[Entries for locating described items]

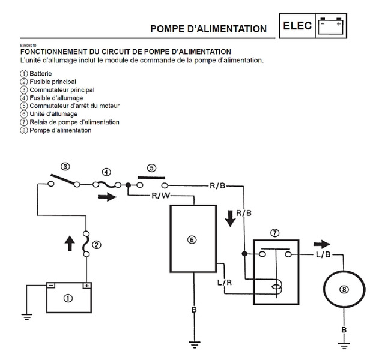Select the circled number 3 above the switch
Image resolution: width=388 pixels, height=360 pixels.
pos(65,166)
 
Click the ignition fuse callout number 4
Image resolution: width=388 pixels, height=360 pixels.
pos(106,172)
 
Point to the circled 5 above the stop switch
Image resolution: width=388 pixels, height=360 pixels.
pos(151,168)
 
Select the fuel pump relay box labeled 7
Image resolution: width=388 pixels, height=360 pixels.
pos(275,266)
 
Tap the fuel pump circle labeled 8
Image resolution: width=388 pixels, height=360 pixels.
pos(344,289)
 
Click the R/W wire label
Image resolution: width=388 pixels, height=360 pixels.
pos(160,195)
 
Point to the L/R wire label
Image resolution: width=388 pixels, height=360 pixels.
pos(225,281)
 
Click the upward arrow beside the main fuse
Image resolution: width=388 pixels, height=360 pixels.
pos(69,243)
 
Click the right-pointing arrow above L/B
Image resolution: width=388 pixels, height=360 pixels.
pos(322,244)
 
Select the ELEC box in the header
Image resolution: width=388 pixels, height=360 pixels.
pos(296,26)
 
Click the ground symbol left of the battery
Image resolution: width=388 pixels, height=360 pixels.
pos(26,314)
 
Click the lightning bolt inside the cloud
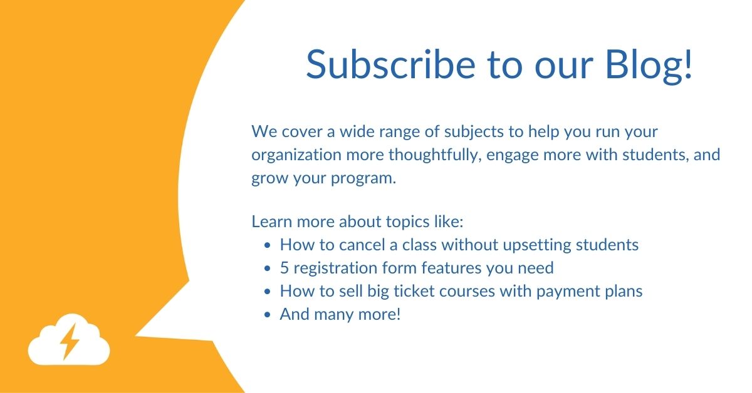pyautogui.click(x=69, y=340)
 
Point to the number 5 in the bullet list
pyautogui.click(x=284, y=268)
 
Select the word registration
pyautogui.click(x=333, y=268)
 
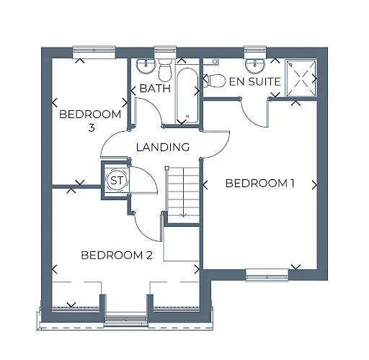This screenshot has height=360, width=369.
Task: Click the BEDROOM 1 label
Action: point(259,184)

__REQUIRED WORK__: Arrange the lines of the entries from the one containing "This screenshot has height=360, width=369." through the end of the entries, both included, as a JSON list of strings with one string per line and no blank lines. Leave the pictures out.

__OUTPUT FOR THIS TASK__:
[
  "This screenshot has height=360, width=369.",
  "Task: Click the BEDROOM 1 label",
  "Action: point(259,184)"
]